Başlığa Bir Tutam Duygu

Efendim duygulara hitap edeceğiz. Kötü niyetimiz yok, sadece yazdığımızı okutmak, öğrenilmesini sağlamak istiyoruz. O zaman ne yapacağız? “2015 Teknoloji Trendleri” demek yerine “Ev İşlerinizi Hızlandıracak 2015 Teknoloji Trendleri” minvalinde doğrudan kişiye hitap edeceğiz. Azıcık empati!

Azıcık Hikayeleştirme

Evet hepimiz hikayeleri severiz. Bu yüzden içerik oluştururken de biraz hikayeleştirme kullanmak hiç fena olmaz. Kuru bilgi vermek yerine hem iletmek istediğiniz mesajı, paylaşmak istediğiniz konuyu yumuşak bir şekilde verebilir hem de karşınızdaki kişinin ilgisini çabucak yakalarsınız.

Mesela “Emlak sektöründe villa dönemi” başlığı mı sizi cezbeder, yoksa “Köpekli ailelerin ev arayışı noktalandı. Nereyi tercih ettiklerini görmek ister misiniz?” gibi bir girişle yazılmış metin mi daha çok ilginizi çeker?
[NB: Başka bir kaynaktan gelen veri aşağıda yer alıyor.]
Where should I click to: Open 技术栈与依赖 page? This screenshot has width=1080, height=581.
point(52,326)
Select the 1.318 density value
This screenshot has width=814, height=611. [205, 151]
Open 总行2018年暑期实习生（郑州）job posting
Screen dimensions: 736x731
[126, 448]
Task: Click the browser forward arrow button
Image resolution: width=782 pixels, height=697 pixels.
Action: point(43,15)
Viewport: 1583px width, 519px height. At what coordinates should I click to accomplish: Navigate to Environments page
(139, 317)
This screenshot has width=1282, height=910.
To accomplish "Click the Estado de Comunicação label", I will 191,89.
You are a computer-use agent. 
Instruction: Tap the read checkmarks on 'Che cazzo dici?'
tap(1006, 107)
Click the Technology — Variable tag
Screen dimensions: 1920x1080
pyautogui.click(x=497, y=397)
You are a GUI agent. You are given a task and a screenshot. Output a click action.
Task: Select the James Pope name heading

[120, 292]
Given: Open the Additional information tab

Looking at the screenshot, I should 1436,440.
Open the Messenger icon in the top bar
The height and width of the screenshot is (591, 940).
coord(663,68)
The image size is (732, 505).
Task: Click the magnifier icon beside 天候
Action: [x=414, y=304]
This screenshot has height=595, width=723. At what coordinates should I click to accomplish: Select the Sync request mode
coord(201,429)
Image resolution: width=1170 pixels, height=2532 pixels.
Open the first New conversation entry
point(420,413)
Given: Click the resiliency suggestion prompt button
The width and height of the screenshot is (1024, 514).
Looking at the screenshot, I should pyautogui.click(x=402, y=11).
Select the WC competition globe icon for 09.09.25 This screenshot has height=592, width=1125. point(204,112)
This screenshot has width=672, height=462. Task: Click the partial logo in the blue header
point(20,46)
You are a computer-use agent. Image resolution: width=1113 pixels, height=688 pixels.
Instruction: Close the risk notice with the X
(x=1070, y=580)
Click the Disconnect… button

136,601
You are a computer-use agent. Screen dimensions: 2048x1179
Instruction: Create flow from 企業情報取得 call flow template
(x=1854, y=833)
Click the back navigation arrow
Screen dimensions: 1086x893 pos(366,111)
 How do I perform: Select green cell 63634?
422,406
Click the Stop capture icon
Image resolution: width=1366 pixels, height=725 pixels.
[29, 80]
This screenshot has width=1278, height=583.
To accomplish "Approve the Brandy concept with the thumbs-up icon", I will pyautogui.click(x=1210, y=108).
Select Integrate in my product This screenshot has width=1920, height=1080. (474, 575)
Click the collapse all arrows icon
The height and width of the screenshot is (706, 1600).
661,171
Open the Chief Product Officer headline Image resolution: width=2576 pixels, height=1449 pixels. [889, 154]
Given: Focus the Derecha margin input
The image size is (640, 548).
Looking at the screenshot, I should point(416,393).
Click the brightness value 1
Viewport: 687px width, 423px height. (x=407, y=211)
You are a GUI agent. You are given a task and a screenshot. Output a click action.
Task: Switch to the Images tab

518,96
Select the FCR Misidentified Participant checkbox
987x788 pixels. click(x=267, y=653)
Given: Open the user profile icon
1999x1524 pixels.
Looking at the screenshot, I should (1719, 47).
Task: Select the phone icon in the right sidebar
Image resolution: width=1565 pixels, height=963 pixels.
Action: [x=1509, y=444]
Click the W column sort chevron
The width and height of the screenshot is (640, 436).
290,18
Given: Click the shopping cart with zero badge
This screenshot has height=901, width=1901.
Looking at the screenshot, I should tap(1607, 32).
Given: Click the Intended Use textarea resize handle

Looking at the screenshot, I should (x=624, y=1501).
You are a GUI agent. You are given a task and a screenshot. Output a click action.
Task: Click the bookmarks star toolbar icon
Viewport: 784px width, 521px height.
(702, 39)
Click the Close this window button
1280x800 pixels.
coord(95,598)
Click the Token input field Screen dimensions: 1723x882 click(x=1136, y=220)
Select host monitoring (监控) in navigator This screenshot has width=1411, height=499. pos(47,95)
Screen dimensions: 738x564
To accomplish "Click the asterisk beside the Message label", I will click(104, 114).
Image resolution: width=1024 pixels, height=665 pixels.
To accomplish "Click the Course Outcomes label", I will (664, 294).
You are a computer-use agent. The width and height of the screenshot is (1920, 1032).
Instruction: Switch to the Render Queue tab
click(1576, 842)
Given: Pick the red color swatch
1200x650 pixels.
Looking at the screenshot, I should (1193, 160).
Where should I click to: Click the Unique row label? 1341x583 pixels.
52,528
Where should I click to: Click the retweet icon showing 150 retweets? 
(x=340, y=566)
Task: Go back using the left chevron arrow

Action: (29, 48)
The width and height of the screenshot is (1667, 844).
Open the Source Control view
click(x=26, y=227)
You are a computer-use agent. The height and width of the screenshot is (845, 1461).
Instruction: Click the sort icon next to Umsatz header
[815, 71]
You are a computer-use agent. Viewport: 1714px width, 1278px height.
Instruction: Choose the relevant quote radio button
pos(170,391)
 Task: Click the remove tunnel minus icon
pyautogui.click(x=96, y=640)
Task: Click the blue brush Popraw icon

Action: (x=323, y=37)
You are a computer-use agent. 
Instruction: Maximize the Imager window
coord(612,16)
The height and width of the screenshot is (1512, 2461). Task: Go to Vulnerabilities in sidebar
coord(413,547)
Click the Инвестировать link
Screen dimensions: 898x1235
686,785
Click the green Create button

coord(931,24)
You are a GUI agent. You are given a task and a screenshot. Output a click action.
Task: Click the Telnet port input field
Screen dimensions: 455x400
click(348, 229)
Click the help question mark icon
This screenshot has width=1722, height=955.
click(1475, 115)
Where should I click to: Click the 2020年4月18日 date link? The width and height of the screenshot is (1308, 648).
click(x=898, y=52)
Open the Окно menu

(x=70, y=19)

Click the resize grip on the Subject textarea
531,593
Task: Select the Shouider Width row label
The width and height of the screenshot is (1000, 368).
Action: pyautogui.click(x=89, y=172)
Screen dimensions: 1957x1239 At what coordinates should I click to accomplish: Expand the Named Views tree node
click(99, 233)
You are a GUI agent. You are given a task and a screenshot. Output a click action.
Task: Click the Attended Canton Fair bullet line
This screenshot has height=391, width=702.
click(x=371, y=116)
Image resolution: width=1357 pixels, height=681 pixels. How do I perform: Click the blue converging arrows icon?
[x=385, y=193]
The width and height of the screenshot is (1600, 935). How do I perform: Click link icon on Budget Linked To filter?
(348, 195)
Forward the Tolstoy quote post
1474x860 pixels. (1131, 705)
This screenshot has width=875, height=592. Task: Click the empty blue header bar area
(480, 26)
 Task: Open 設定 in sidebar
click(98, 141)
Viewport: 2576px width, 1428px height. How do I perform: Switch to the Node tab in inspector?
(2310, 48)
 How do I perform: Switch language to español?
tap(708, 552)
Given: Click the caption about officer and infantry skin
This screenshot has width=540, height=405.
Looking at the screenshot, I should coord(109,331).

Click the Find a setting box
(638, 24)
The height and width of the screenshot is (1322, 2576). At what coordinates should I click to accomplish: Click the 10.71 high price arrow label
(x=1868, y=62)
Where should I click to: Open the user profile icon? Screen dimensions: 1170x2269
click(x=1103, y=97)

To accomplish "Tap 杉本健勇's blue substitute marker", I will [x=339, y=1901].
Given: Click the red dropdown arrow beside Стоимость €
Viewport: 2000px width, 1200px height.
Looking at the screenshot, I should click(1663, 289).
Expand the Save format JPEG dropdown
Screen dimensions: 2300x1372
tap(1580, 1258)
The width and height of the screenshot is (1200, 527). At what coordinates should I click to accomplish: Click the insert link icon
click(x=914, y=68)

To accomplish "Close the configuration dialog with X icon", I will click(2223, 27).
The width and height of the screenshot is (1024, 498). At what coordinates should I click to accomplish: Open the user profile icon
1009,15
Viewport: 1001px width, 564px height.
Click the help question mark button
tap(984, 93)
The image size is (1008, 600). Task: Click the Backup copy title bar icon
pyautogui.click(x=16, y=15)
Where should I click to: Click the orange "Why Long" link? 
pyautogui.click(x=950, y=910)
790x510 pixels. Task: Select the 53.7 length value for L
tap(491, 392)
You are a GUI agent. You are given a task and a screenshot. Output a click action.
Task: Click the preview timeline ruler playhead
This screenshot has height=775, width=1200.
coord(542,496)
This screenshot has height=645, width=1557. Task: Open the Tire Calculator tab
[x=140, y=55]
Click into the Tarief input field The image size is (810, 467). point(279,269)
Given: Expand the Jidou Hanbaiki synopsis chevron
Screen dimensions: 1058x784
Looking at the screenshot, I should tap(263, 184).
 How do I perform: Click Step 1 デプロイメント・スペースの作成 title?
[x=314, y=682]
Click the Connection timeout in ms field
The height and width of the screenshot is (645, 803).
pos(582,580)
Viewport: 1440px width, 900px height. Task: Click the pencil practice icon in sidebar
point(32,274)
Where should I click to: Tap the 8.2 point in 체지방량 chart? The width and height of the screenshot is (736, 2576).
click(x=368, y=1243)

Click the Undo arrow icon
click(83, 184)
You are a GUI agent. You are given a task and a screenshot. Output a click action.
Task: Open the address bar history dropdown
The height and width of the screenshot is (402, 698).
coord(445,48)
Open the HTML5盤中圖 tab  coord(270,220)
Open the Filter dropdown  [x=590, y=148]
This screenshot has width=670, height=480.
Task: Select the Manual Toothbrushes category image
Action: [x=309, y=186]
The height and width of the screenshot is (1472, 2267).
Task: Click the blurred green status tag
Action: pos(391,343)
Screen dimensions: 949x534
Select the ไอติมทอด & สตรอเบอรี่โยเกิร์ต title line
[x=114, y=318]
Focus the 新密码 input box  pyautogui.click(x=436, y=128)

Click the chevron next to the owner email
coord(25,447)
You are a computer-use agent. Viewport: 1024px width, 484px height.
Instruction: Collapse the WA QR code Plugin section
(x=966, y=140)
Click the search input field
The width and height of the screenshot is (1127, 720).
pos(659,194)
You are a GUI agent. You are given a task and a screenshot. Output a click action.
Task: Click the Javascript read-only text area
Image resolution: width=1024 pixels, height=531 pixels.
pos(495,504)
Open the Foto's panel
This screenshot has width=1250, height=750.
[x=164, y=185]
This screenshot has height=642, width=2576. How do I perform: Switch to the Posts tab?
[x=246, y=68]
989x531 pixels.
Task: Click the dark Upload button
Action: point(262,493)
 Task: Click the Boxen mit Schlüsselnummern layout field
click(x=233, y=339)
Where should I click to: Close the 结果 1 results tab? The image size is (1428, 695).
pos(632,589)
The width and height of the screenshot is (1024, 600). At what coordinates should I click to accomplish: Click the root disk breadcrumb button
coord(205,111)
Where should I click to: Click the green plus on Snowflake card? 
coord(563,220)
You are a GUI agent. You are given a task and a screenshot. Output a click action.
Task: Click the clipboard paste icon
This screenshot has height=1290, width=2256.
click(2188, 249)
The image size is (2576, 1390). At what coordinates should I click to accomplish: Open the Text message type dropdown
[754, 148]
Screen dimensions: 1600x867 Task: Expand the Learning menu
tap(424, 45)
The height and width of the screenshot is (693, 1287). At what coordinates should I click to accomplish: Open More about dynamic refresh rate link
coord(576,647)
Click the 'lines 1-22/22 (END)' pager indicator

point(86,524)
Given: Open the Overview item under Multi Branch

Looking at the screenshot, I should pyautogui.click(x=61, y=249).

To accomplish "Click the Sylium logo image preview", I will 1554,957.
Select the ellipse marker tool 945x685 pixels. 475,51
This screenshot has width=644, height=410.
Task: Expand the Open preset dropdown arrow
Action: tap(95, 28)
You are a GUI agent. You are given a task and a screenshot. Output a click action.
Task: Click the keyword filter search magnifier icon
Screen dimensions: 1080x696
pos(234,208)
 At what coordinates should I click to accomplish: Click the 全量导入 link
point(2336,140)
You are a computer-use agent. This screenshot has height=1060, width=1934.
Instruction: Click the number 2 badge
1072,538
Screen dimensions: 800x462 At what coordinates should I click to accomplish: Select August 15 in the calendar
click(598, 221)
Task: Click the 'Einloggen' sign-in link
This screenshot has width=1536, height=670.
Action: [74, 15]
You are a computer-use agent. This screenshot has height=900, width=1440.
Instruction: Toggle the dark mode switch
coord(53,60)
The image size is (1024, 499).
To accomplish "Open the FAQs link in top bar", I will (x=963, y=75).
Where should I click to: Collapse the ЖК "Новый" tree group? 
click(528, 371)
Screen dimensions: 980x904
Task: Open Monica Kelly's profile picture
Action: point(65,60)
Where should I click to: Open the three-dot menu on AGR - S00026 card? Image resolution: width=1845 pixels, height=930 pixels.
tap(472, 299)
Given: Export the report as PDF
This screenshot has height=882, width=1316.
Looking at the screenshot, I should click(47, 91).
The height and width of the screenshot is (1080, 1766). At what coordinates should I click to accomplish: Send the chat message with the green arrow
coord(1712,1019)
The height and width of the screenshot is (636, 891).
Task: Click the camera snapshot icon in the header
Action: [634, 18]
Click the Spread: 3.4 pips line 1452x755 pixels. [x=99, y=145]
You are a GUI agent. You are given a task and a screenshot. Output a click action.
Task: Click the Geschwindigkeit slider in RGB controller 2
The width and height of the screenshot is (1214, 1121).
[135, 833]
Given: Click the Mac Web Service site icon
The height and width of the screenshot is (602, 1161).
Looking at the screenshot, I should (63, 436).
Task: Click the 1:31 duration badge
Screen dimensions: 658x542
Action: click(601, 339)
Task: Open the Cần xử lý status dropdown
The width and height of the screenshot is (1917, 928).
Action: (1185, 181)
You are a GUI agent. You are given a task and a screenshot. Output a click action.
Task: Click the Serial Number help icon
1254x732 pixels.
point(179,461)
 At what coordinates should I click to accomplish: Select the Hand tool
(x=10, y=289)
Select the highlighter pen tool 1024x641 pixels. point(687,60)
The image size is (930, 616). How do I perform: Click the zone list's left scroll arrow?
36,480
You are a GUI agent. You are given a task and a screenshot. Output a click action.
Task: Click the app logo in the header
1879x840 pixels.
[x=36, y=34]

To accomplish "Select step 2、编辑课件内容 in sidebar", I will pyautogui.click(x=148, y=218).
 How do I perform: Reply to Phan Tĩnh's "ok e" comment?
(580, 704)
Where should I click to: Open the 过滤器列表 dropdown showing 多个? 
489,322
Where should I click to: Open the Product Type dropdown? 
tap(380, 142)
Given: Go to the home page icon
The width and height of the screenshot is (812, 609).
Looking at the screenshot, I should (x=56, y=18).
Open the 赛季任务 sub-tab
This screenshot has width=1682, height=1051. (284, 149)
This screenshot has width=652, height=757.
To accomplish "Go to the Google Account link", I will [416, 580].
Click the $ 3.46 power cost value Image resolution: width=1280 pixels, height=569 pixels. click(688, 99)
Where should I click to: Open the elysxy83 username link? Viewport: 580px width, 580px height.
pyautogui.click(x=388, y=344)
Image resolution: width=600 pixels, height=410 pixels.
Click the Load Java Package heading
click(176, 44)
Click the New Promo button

Şimdi Biraz Geçmişe Gidiyorum

Nereden nereye gelmişiz, yüz yıl önce ne planlar yapılmış, hangisi uygulamaya geçmiş, ne derecede geliştirilmiş bunlar hep ilgi çekici şeyler. Misal motor yağı dedik yazının başında (neden dedik biz de bilmiyoruz ama örnek olsun). Bir bakın yıllar yıllar önce neler denenmiş, nasıl aşamalardan geçilmiş, hangi çılgın profesör nasıl başarısız deneyler yapmış. Sene olmuş 2014 ama siz bir 1914’e gidip merakla dolanın. Bulduğunuz hikayeleri, günümüzde geldiği durumla birlikte verin. Bir nevi “nereden nereye”. Siyah beyaz fotoğraflar ve nostalji herkese iyi gelir.